[Description of the task] Exactly as written, reproduce the lines from the beginning of the data through the line containing "Task: Open iCloud Photos in sidebar"; the pictures are not reproduced.

(Collected data)
=-=-=
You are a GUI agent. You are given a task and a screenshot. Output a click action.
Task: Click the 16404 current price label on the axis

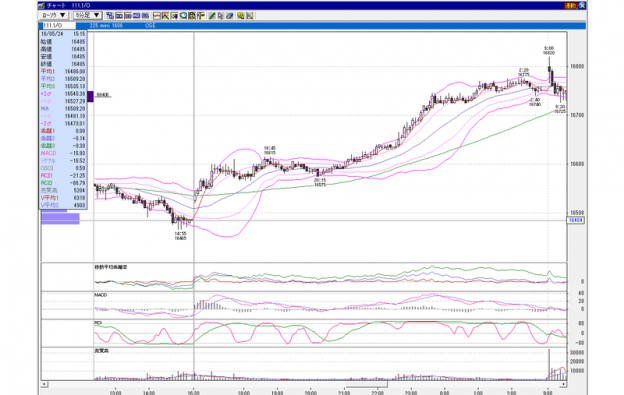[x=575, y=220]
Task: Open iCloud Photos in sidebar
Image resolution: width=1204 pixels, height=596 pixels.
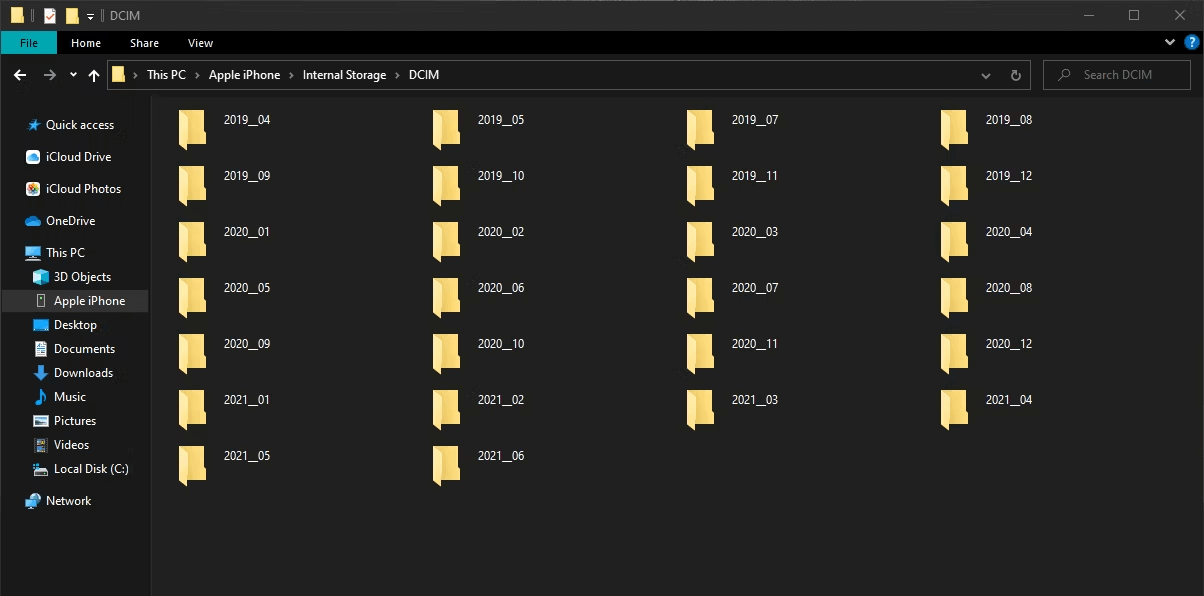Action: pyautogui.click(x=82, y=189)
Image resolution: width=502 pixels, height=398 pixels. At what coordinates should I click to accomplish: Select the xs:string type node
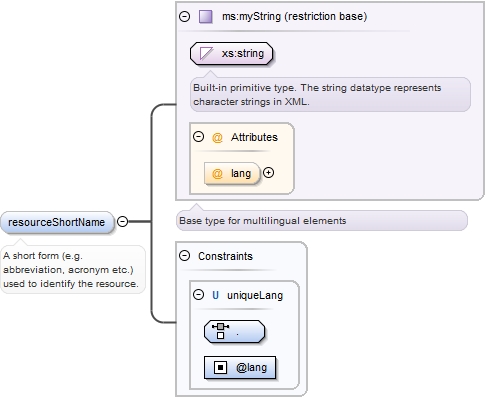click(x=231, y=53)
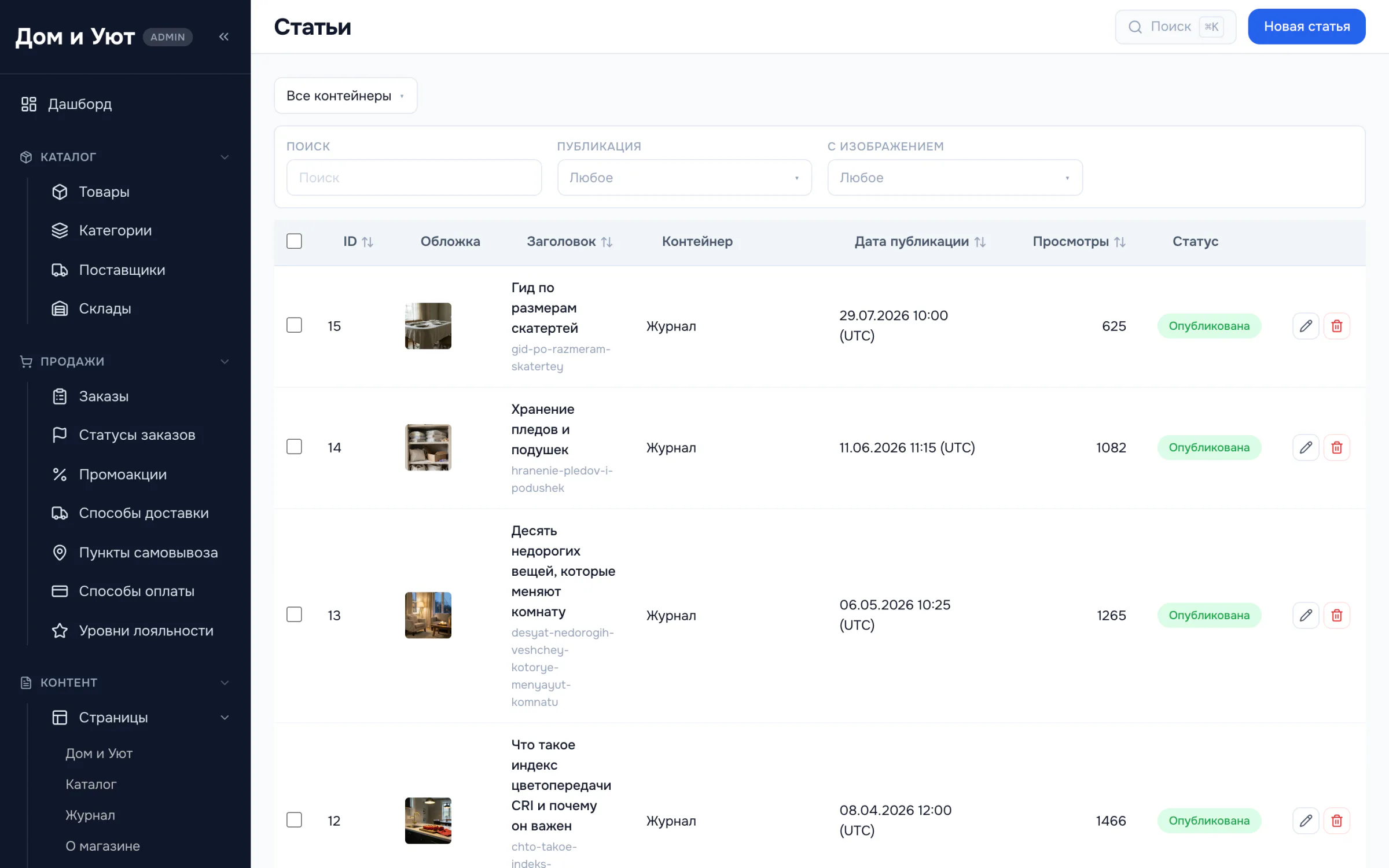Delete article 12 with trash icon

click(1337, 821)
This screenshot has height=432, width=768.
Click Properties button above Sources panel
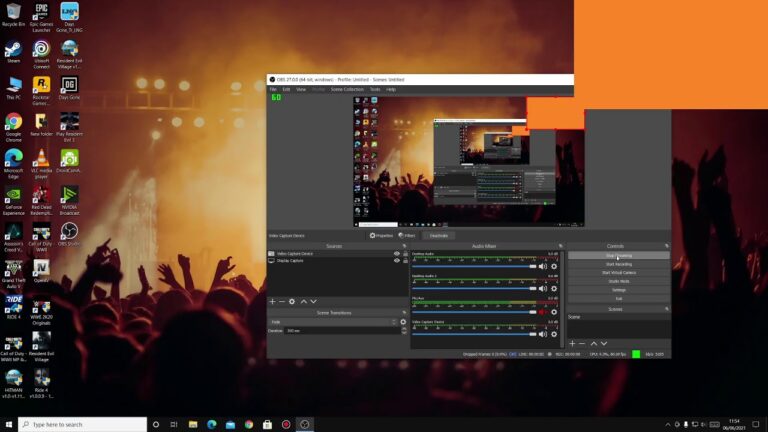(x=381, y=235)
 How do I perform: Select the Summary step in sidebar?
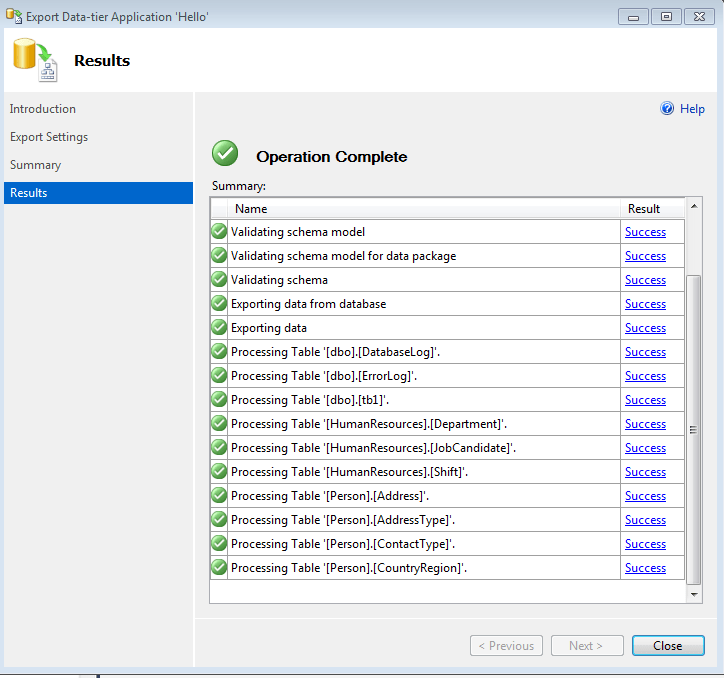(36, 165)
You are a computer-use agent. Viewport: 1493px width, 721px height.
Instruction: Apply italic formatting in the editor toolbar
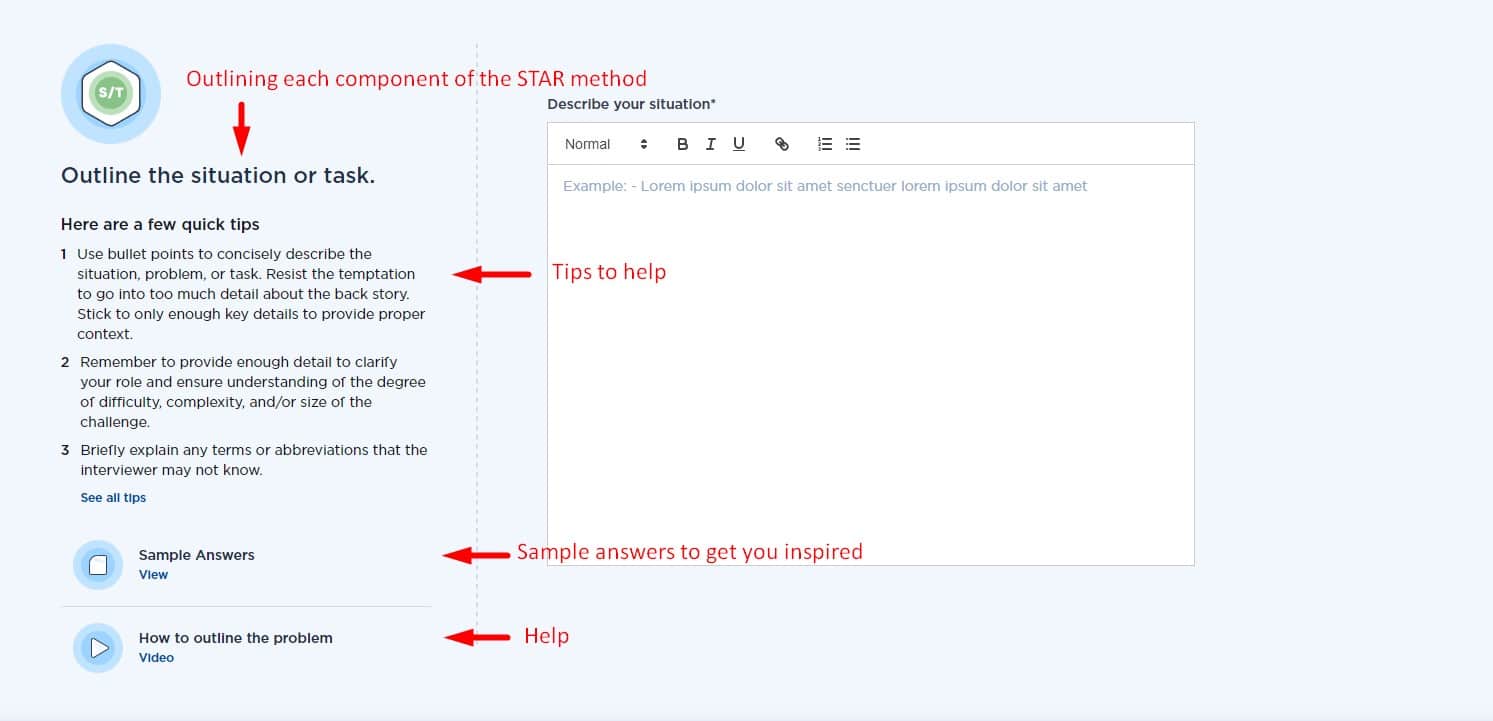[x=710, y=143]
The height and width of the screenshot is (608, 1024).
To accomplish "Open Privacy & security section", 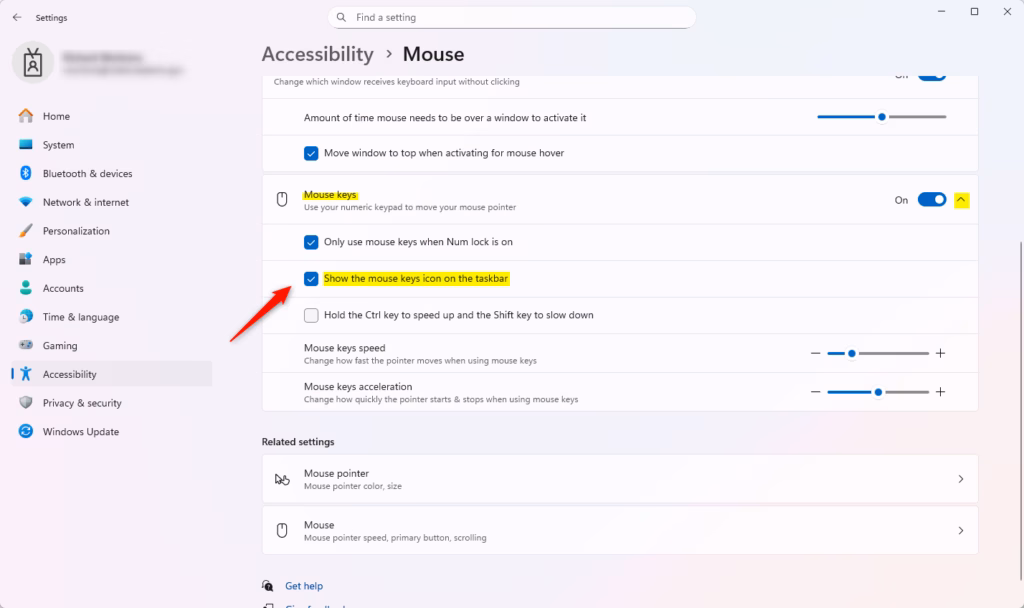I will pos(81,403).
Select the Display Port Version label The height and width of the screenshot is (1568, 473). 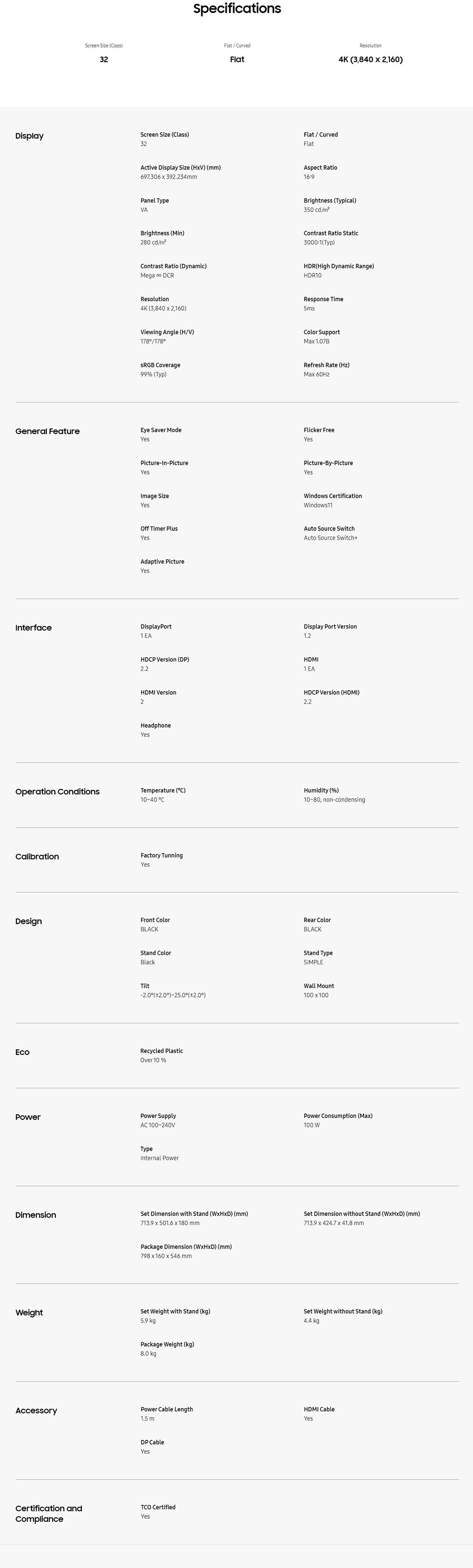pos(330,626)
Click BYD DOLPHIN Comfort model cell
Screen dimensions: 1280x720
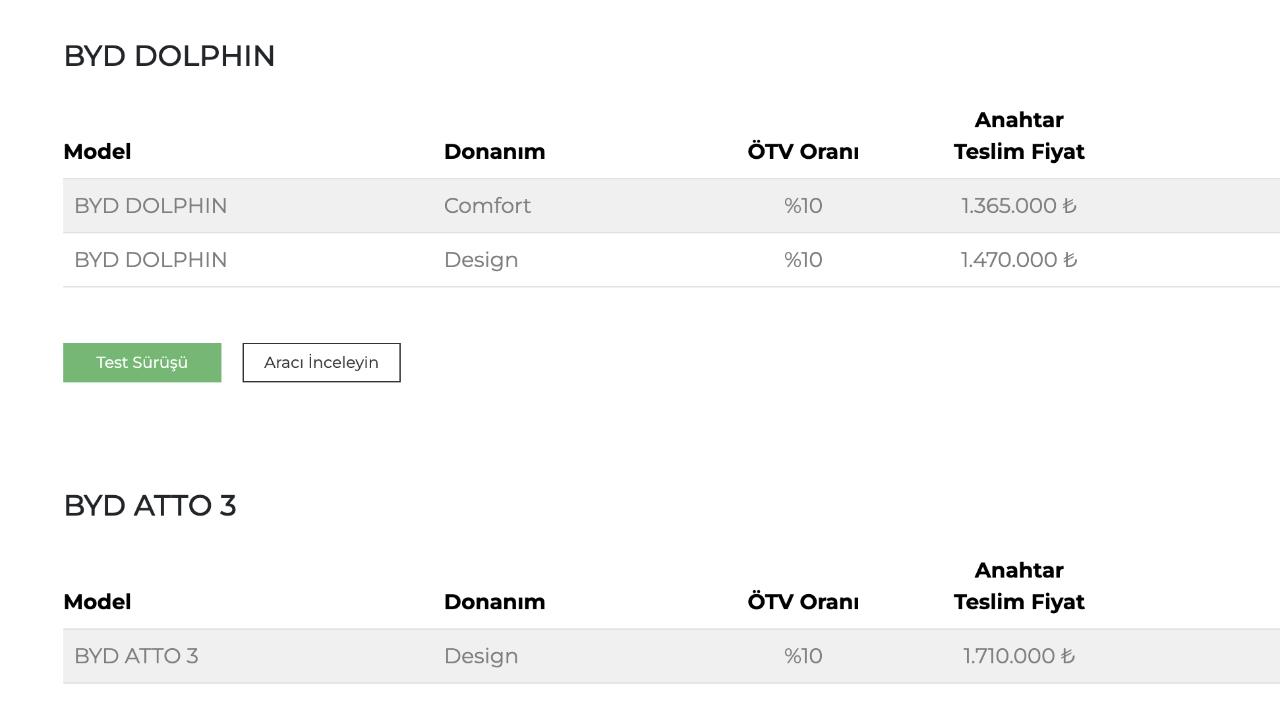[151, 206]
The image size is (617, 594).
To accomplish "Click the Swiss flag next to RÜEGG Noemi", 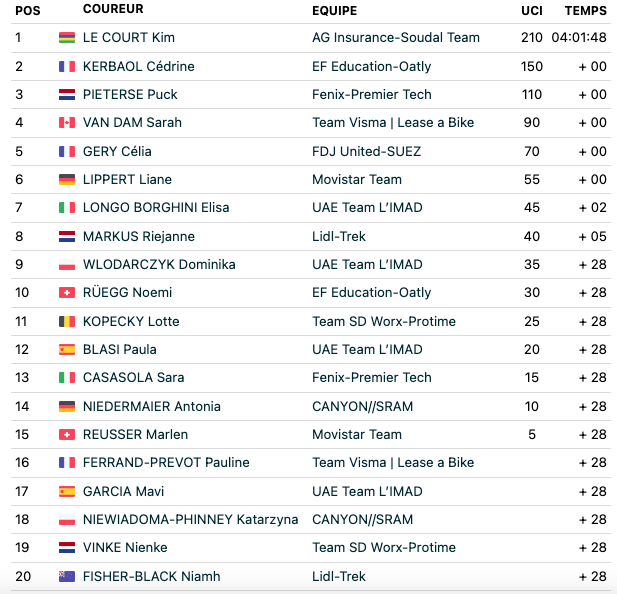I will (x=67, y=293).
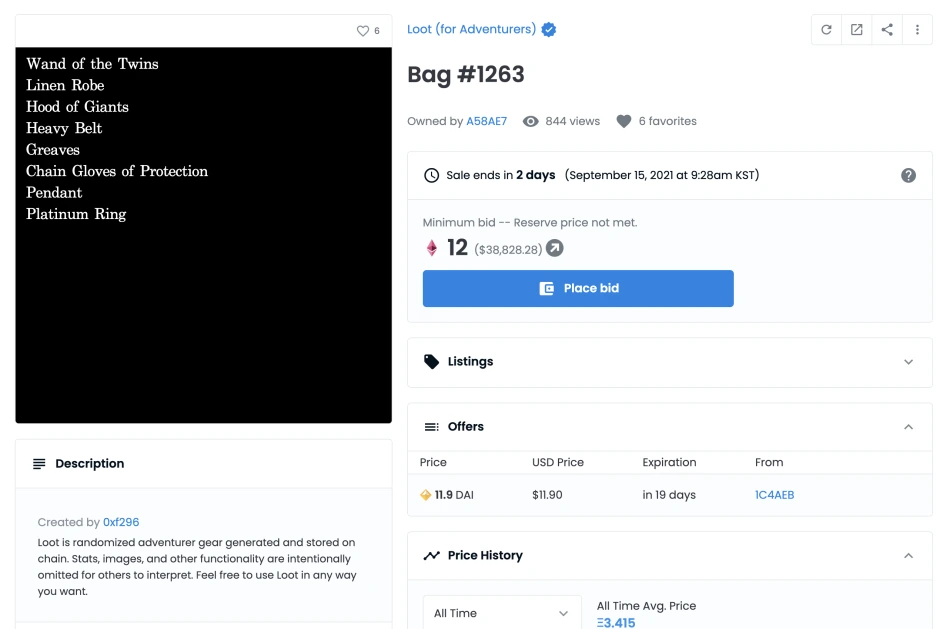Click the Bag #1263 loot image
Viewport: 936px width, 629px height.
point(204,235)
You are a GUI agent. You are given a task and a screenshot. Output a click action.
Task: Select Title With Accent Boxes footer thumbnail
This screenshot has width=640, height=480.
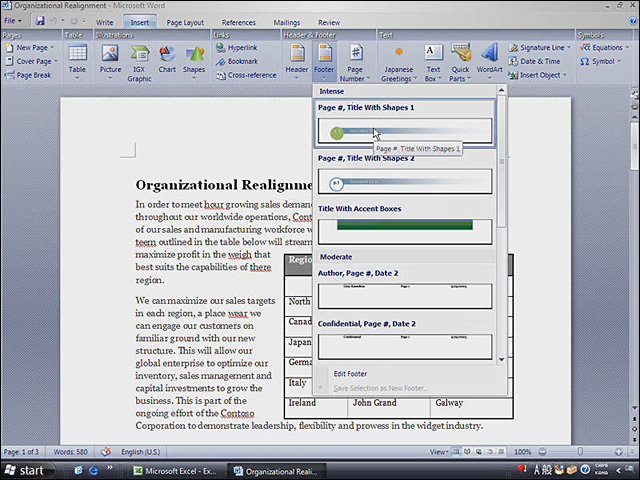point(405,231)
=-=-=
[Your solution]
You are a GUI agent. You are given a task and a screenshot. Output a click action.
Task: Click the 16404 current price label on the axis

[x=575, y=220]
Task: Open iCloud Photos in sidebar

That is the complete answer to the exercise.